* [Activity]: Restate all of the records below exactly. Do not carry over any image.

··· Supplied material ···

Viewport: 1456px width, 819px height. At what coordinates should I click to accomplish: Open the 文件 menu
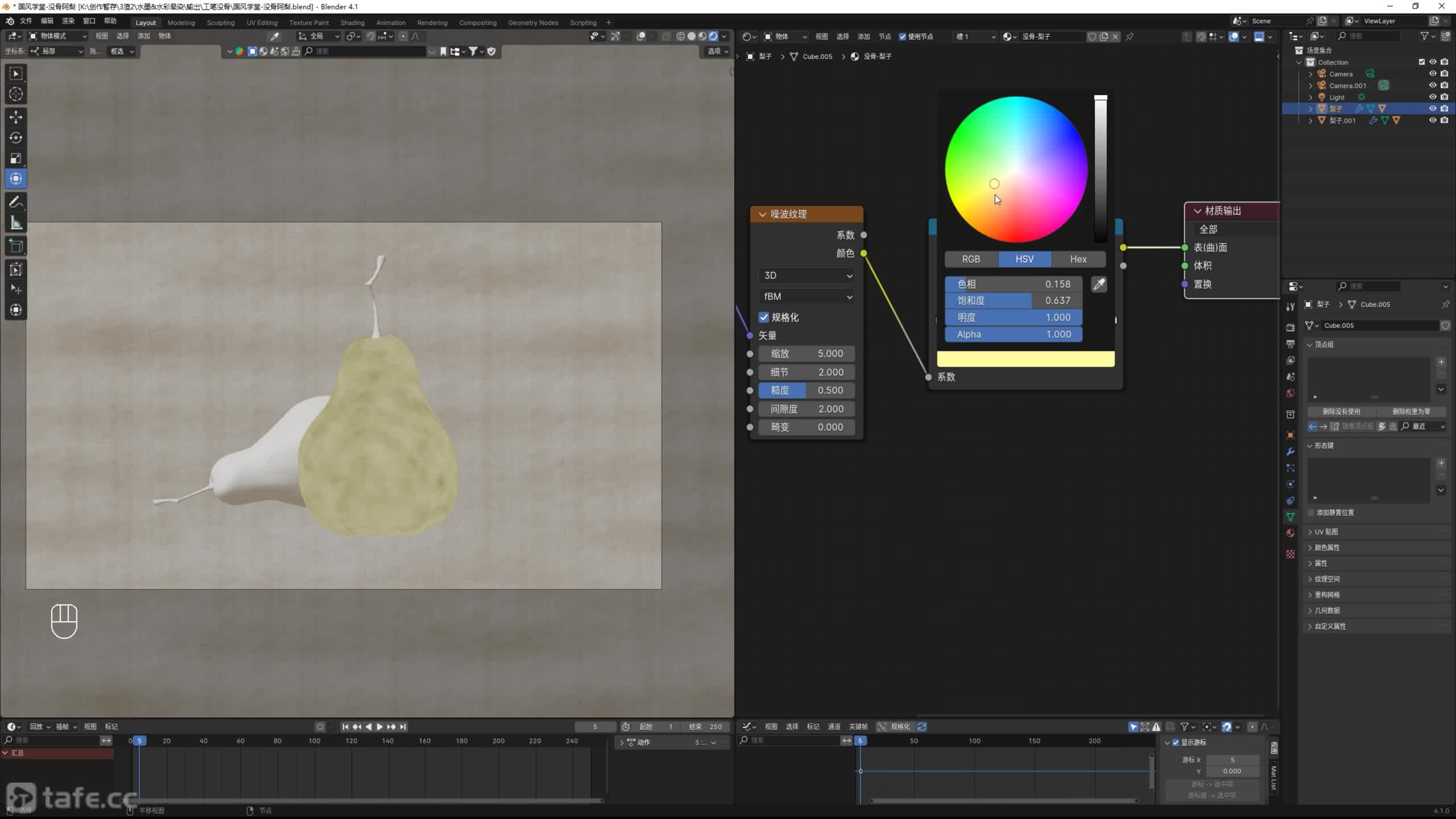point(26,21)
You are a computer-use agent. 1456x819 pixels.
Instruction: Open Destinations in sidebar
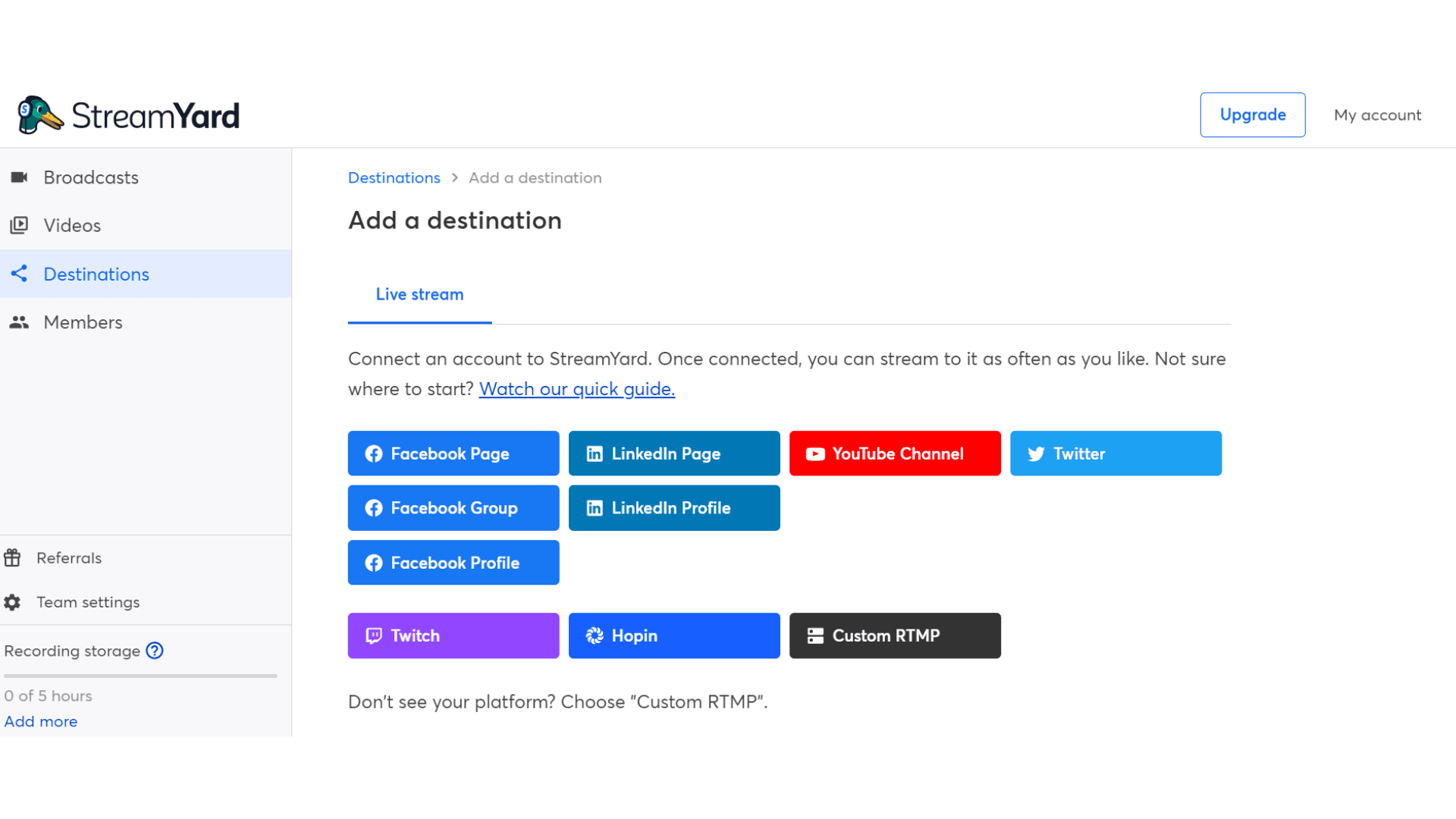[96, 274]
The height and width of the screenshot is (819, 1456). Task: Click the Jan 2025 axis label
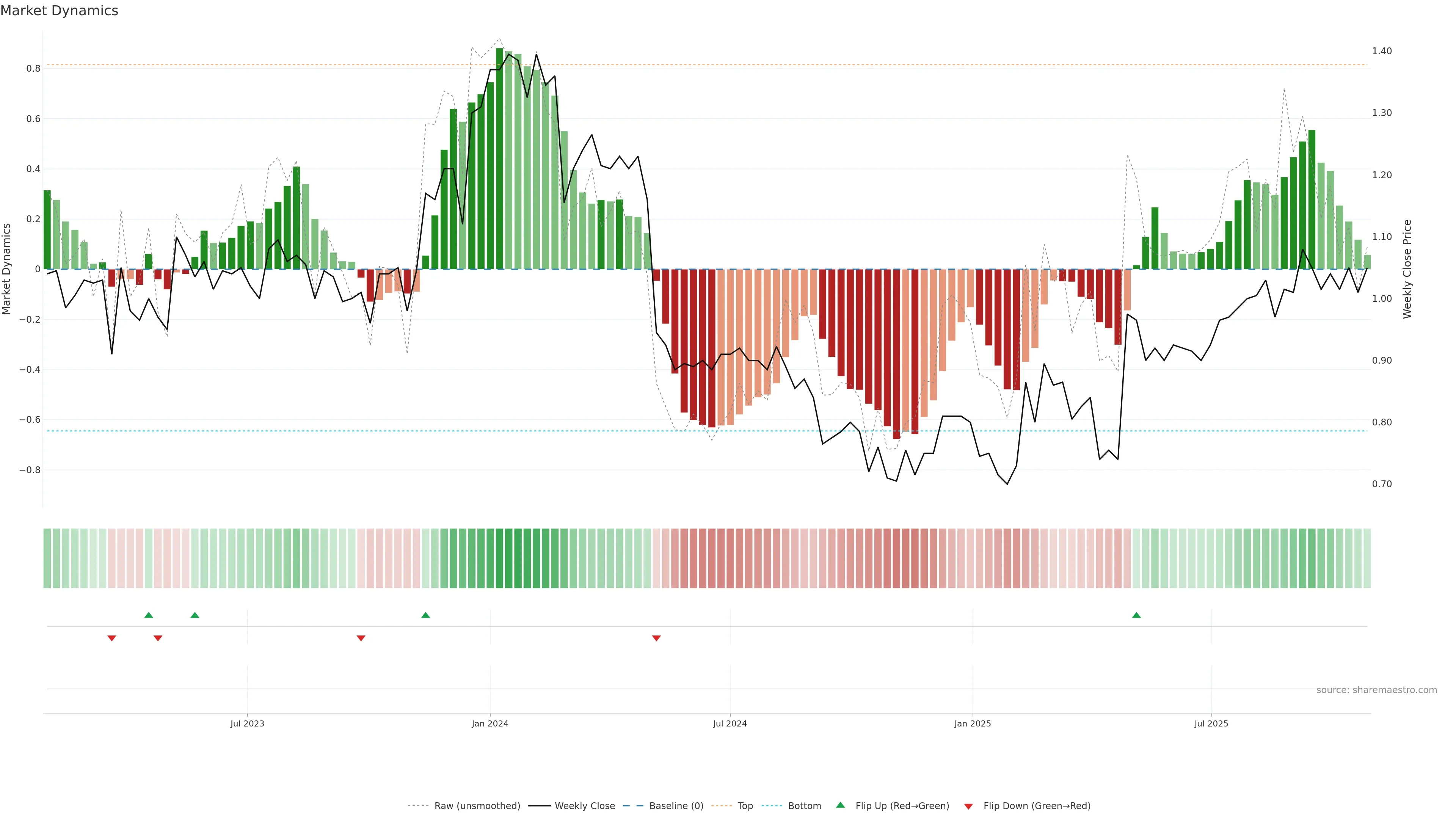tap(972, 723)
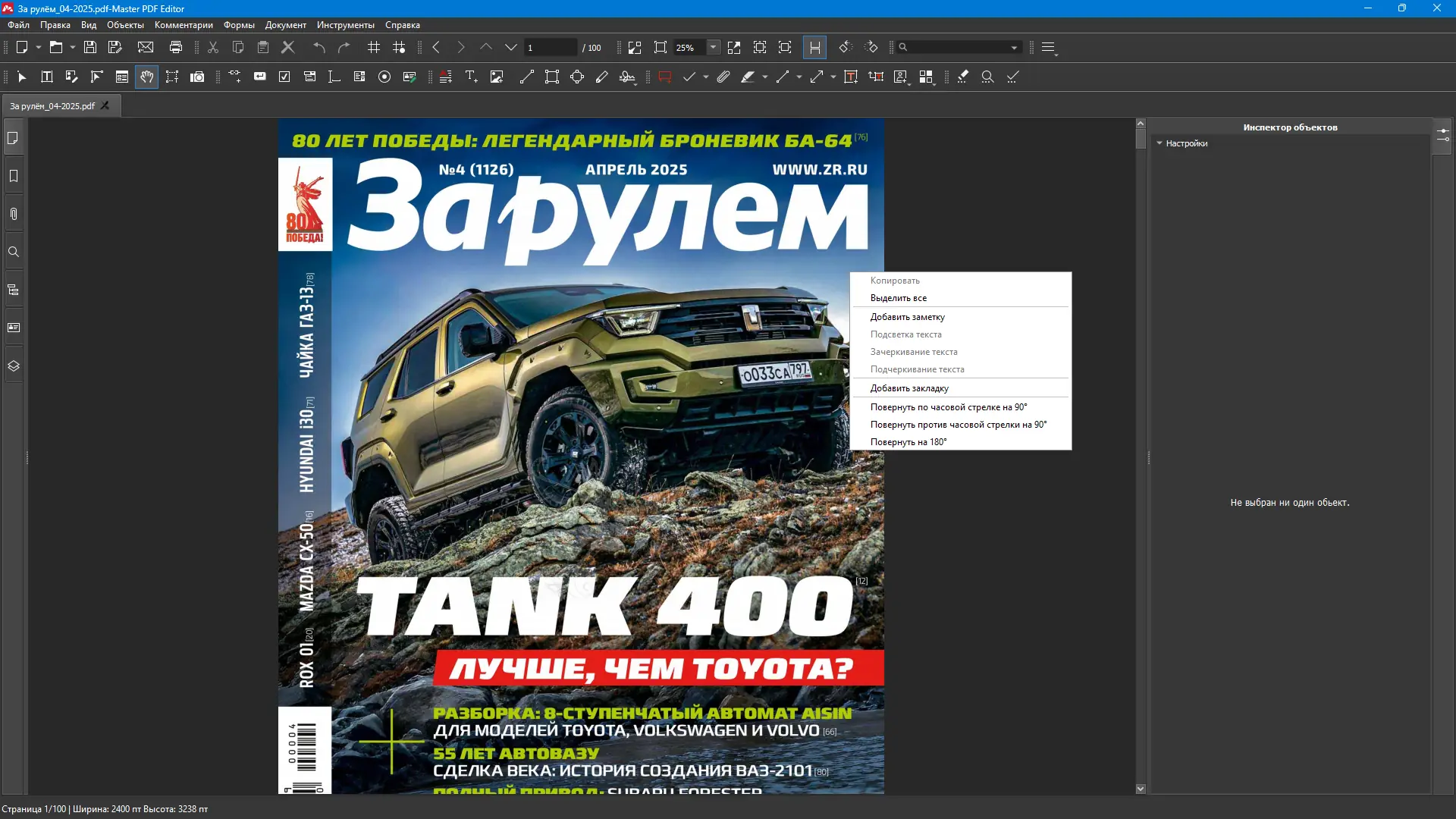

···

* [Reply]:
Viewport: 1456px width, 819px height. At what coordinates should I click to accomplish: Open the 文件 menu
point(26,21)
You are a computer-use agent. 1456x819 pixels.
Instruction: Open Destinations in sidebar
[96, 274]
The height and width of the screenshot is (819, 1456). Task: Click the Jan 2025 axis label
tap(972, 723)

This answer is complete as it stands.